Monday, November 25, 2013

Art and BRAINS!

Art has been a big part of my life since I was very young. I loved Paul Klee as a child because he drew a big lovely cat with a little tiny bird that I could copy. I loved the Disney cartoons and going to Disney World to see the art being created before my eyes.

Lately I have been practicing my art quite a bit because I will be doing storyboards. This style of drawing is unfamiliar to me. It is like the art in comic books. Much of my art is more freestyle and I have been self-taught for the most part.
From practicing this new style I realized that I am not excellent at perspective, and have been taking classes with Bob Budiansky of Transformer fame, and another comic artist named Daniel Rosa to help me with my weaknesses.

To say the least, these guys are amazing.

Daniel recommended a book to me called Drawing on the Right Side of the Brain. I had my doubts about this book because it seemed like many other art books I had do these lessons and copy this picture and you will get better at drawing. But this one is different. The lessons, at least in the beginning, are focused on helping the artist to wake up and use the right hemisphere of the brain.

The left side of our brain, once considered the dominant and more important side, is the verbal, analytical, logical and linear side...and can get in the way of the intuitive, holistic and nonverbal right side when drawing.
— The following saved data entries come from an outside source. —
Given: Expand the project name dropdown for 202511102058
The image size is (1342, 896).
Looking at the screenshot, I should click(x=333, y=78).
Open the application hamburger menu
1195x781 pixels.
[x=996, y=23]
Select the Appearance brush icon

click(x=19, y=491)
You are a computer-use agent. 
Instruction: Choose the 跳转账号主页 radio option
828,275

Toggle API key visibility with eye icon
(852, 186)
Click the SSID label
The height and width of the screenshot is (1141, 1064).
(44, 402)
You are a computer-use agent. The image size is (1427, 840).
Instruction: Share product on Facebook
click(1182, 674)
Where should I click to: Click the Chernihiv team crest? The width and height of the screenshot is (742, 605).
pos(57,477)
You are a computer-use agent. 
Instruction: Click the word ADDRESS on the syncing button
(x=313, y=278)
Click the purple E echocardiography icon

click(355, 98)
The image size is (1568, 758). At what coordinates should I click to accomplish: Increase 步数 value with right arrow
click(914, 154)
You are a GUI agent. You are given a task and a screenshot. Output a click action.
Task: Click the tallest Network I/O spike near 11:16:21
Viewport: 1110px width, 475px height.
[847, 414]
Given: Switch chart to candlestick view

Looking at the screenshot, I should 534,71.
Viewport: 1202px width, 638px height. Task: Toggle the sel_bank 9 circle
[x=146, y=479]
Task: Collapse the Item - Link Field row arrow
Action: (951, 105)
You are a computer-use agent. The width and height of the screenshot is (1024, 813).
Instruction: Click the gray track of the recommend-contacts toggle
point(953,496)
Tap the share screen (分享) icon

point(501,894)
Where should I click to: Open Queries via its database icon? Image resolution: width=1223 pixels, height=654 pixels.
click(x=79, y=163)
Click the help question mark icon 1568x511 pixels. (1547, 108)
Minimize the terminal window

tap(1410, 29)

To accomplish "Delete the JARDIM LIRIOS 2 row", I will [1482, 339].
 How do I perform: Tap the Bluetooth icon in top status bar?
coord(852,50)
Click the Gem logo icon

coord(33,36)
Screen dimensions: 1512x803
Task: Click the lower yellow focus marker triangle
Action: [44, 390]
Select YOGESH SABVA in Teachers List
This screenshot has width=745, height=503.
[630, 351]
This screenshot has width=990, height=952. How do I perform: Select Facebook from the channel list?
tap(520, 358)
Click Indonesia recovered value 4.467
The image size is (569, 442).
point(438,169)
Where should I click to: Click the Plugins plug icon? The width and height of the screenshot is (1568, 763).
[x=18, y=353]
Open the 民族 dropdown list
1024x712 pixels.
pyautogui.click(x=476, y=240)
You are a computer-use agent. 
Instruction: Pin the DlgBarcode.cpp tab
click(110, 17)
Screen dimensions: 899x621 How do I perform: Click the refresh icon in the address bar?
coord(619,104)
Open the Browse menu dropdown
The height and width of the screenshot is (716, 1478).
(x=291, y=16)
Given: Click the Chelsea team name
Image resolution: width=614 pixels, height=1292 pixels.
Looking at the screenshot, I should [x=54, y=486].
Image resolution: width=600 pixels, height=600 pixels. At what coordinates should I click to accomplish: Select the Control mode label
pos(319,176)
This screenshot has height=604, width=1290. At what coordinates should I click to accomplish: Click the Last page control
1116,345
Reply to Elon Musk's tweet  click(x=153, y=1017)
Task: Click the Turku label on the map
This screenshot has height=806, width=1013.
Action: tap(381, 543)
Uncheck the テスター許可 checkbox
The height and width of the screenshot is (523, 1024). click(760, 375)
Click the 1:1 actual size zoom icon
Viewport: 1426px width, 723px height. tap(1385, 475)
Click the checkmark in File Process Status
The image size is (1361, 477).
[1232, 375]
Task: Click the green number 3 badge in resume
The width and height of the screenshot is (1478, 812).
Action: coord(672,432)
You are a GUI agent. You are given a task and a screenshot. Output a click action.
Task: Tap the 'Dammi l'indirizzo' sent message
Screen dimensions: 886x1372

The book tells us there are ways to shift from left brain thinking to right brain. The first way told us to draw a picture upside-down. To be exact, to look at a picture that is upside-down, and to recreate it starting at the top of the page, which would actually be the bottom of the image. Here is the picture from the book; a drawing by Picasso of Igor Stravinsky:

Here is my drawing turned right-side up:

Another method to induce the shift is to draw with your left hand. I am slightly ambidextrous so I had a bit of an advantage with this one:

The final shift-inducer was to draw a picture of your hand without ever looking at the paper. The urge to peek is almost overwhelming at times...your left brain is trying to straighten things out. Here is my hand drawn on a taped down piece of paper...and I did NOT peek.

These lessons are taught to help us improve our art and to draw with more ease and freedom. Then just when you can feel that shift happening on its own when you draw, you need to in corporate that linear left side back in for perspective.

Looks like I need all the help I can get.

If you do any of the lessons please feel free to post them or send them to me, I'd love to see them!